───── Document passage ─────
The life of a “notorious negro police character” who was an “alleged dopester” that spent many years in “Class A” among Omaha’s “underworld elements” makes for good reading. Living at North 24th and Burdette, he was known as a pimp, a stickup man, a drug dealer, a gambler, and “the moving spirit of a pool room in the tenderloin district” who was also a lieutenant for the city’s crime boss Tom Dennison. This is a biography of North Omaha’s Ollie W. Jackson.
Becoming Notorious

I can’t find where Ollie William Jackson was born in 1865, but regardless of where he was from, he was a man about Omaha. His name was regularly in the Omaha World-Herald, the Omaha Bee, the Omaha Monitor, and later, the Omaha Guide. He was associated with crimes of all kinds, including shootings, muggings, and more. Following are some of the stories I found with him in them.
As early as 1885, Jackson was implicated in crimes by the city’s newspapers. That year the Omaha Bee said he’d been arrested under suspicion of burglarizing a saloon downtown. One of four men to be arrested, the newspapers didn’t report the outcomes of the arrests.
─────
**Given problem 1**
From the Ollie W. Jackson biography, copy out the passage starting at "The life of" and ending at "him in them.".
**Given problem 2**
In the records, take the lines starting at the one containing "This screenshot has" and ending at the end of the records, and rewrite them with "Cube" changed to "Sphere" and nothing else altered. Leave the pictures out of your answer.
───── Record list ─────
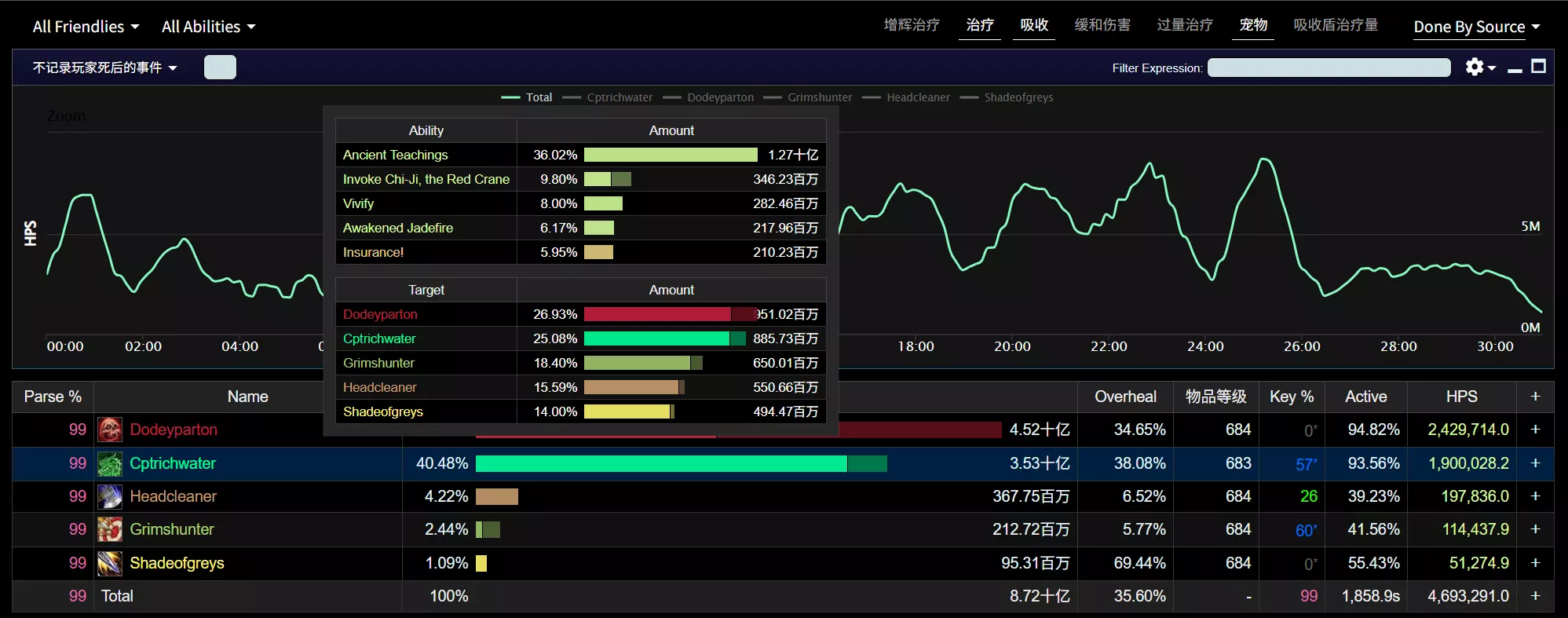The height and width of the screenshot is (618, 1568).
Task: Click Shadeofgreys's class icon
Action: click(110, 563)
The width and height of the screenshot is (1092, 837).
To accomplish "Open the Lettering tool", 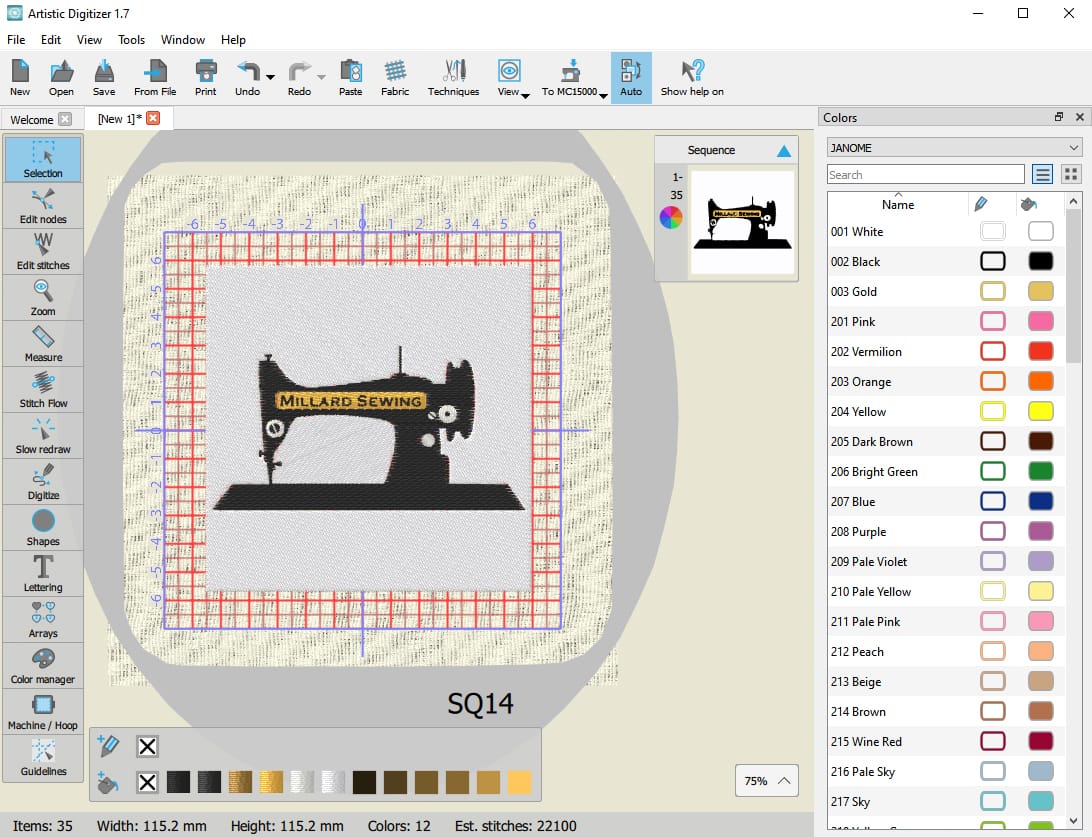I will 42,571.
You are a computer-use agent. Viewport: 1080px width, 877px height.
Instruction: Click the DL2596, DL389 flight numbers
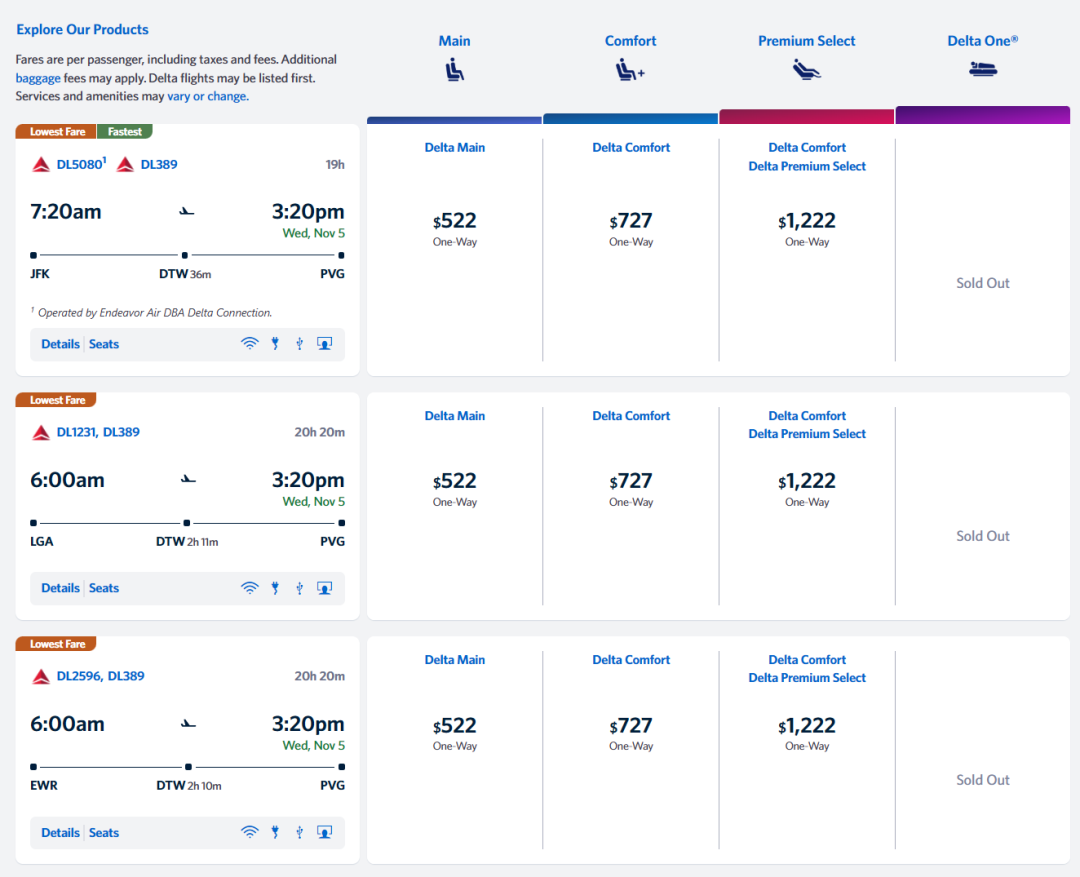(x=100, y=676)
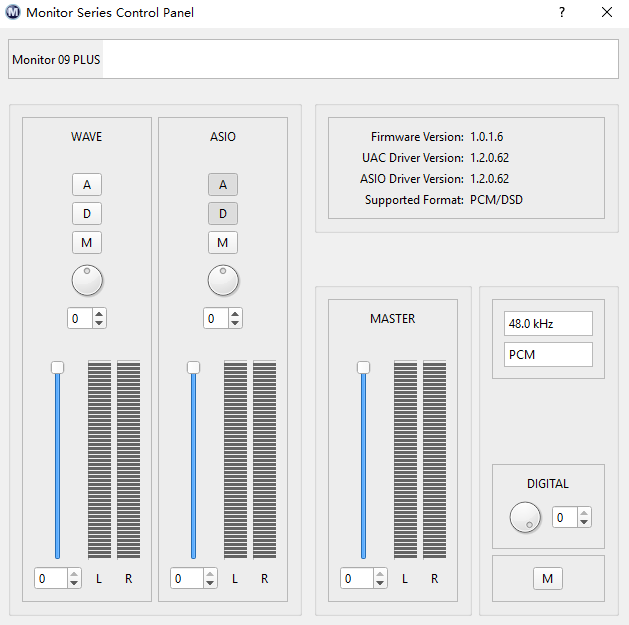Toggle the A button in WAVE channel

[x=87, y=184]
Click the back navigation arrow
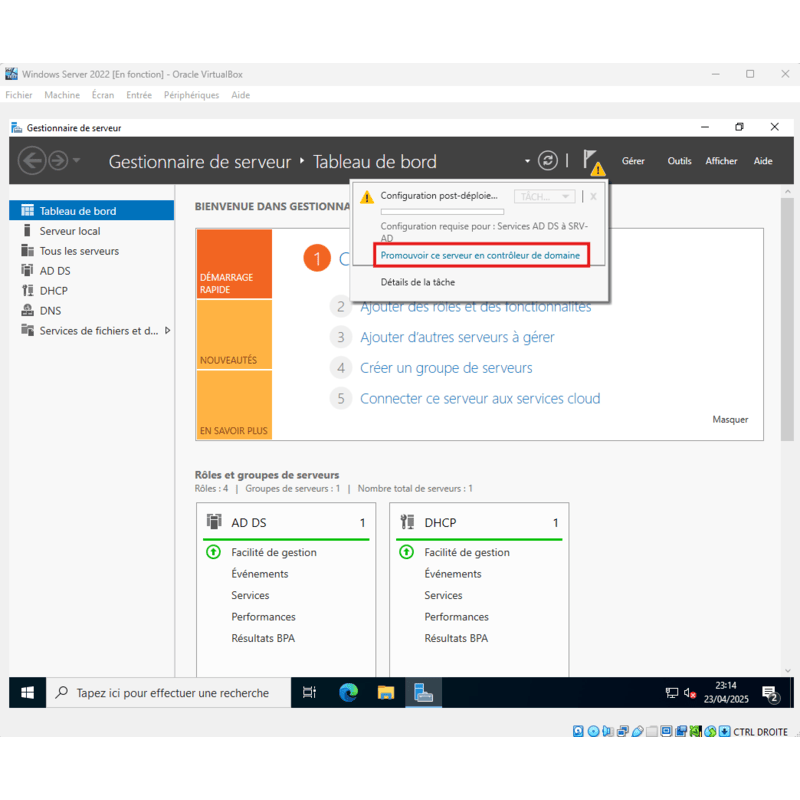800x800 pixels. pos(32,161)
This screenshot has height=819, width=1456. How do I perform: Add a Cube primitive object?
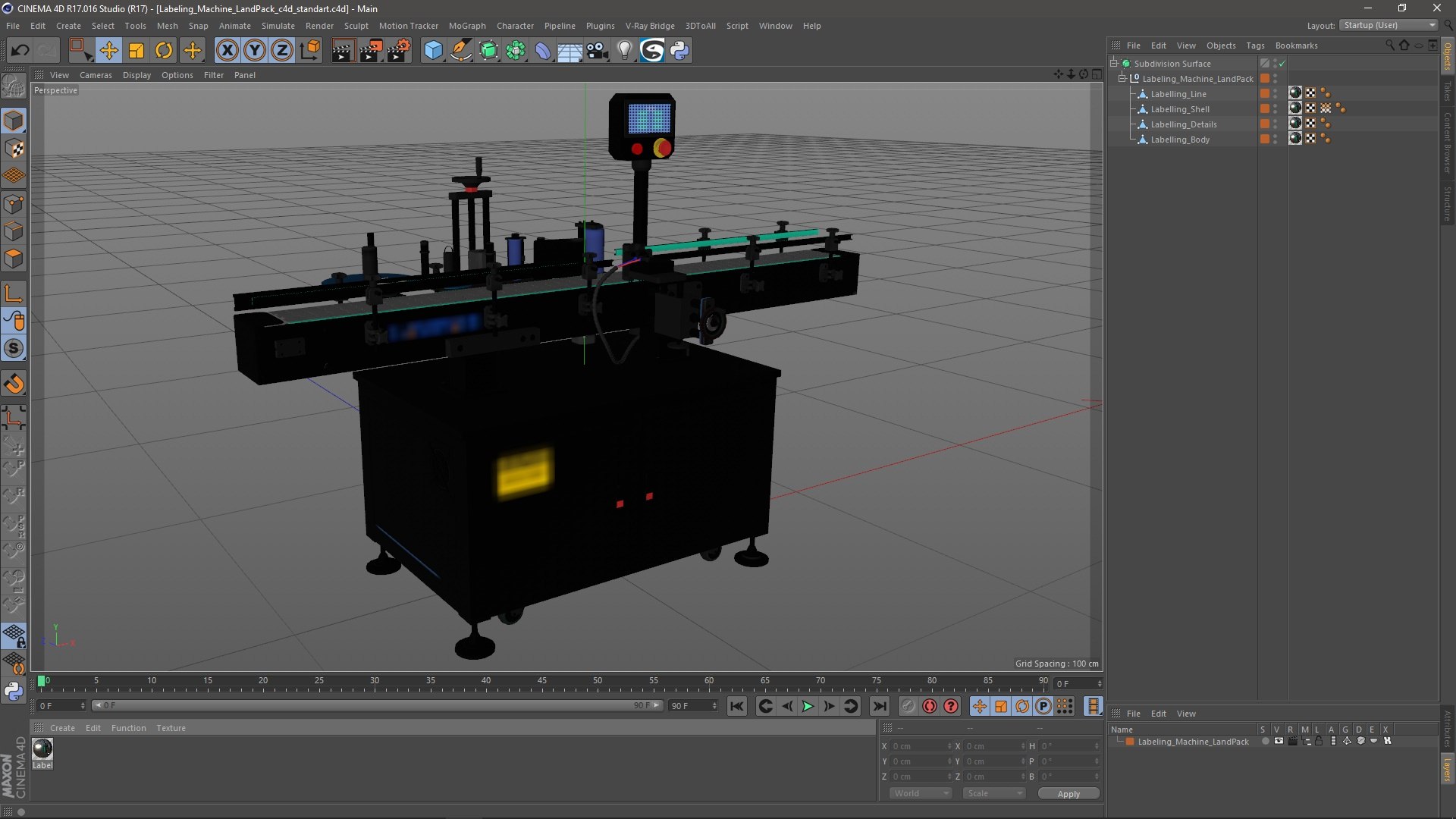pyautogui.click(x=433, y=51)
─────
**Written response 1**
The life of a “notorious negro police character” who was an “alleged dopester” that spent many years in “Class A” among Omaha’s “underworld elements” makes for good reading. Living at North 24th and Burdette, he was known as a pimp, a stickup man, a drug dealer, a gambler, and “the moving spirit of a pool room in the tenderloin district” who was also a lieutenant for the city’s crime boss Tom Dennison. This is a biography of North Omaha’s Ollie W. Jackson.
Becoming Notorious

I can’t find where Ollie William Jackson was born in 1865, but regardless of where he was from, he was a man about Omaha. His name was regularly in the Omaha World-Herald, the Omaha Bee, the Omaha Monitor, and later, the Omaha Guide. He was associated with crimes of all kinds, including shootings, muggings, and more. Following are some of the stories I found with him in them.

**Written response 2**
This screenshot has height=819, width=1456. How do I perform: Add a Sphere primitive object?
pyautogui.click(x=433, y=51)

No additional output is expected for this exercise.